§ **What you should do**:
Reproduce each of the following rows word for word.

****************************************

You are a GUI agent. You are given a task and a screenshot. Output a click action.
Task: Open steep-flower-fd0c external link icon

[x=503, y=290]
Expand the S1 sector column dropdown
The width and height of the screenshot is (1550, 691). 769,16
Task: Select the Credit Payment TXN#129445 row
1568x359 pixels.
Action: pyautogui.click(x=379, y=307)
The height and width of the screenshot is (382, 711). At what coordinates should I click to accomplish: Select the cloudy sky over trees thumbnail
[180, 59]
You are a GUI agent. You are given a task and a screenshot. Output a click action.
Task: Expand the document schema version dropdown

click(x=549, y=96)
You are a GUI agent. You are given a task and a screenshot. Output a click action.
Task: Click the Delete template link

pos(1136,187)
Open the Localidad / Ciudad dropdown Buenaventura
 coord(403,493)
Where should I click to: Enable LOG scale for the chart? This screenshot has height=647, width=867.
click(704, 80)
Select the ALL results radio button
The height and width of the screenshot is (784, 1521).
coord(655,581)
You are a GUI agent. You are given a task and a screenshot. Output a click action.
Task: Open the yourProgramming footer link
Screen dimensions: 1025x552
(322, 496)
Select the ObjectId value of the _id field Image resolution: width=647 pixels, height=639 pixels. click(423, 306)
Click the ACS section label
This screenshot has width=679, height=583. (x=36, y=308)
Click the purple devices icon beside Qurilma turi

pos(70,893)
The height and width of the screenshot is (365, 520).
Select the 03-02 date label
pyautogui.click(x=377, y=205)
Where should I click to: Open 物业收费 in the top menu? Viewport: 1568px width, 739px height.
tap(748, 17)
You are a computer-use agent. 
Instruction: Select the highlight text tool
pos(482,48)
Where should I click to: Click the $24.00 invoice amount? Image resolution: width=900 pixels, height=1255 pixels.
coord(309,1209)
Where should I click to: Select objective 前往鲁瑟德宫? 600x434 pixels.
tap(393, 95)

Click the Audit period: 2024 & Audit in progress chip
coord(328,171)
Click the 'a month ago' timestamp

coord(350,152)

****************************************

§ **Output of the task**:
You are a GUI agent. You are given a task and a screenshot. Output a click action.
Task: Open steep-flower-fd0c external link icon

[x=503, y=290]
Expand the S1 sector column dropdown
The width and height of the screenshot is (1550, 691). 769,16
Task: Select the Credit Payment TXN#129445 row
1568x359 pixels.
Action: pyautogui.click(x=379, y=307)
The height and width of the screenshot is (382, 711). At what coordinates should I click to accomplish: Select the cloudy sky over trees thumbnail
[180, 59]
You are a GUI agent. You are given a task and a screenshot. Output a click action.
Task: Expand the document schema version dropdown

click(x=549, y=96)
You are a GUI agent. You are given a task and a screenshot. Output a click action.
Task: Click the Delete template link

pos(1136,187)
Open the Localidad / Ciudad dropdown Buenaventura
 coord(403,493)
Where should I click to: Enable LOG scale for the chart? This screenshot has height=647, width=867.
click(704, 80)
Select the ALL results radio button
The height and width of the screenshot is (784, 1521).
coord(655,581)
You are a GUI agent. You are given a task and a screenshot. Output a click action.
Task: Open the yourProgramming footer link
Screen dimensions: 1025x552
(322, 496)
Select the ObjectId value of the _id field Image resolution: width=647 pixels, height=639 pixels. click(423, 306)
Click the ACS section label
This screenshot has width=679, height=583. (x=36, y=308)
Click the purple devices icon beside Qurilma turi

pos(70,893)
The height and width of the screenshot is (365, 520).
Select the 03-02 date label
pyautogui.click(x=377, y=205)
Where should I click to: Open 物业收费 in the top menu? Viewport: 1568px width, 739px height.
tap(748, 17)
You are a computer-use agent. 
Instruction: Select the highlight text tool
pos(482,48)
Where should I click to: Click the $24.00 invoice amount? Image resolution: width=900 pixels, height=1255 pixels.
coord(309,1209)
Where should I click to: Select objective 前往鲁瑟德宫? 600x434 pixels.
tap(393, 95)

Click the Audit period: 2024 & Audit in progress chip
coord(328,171)
Click the 'a month ago' timestamp

coord(350,152)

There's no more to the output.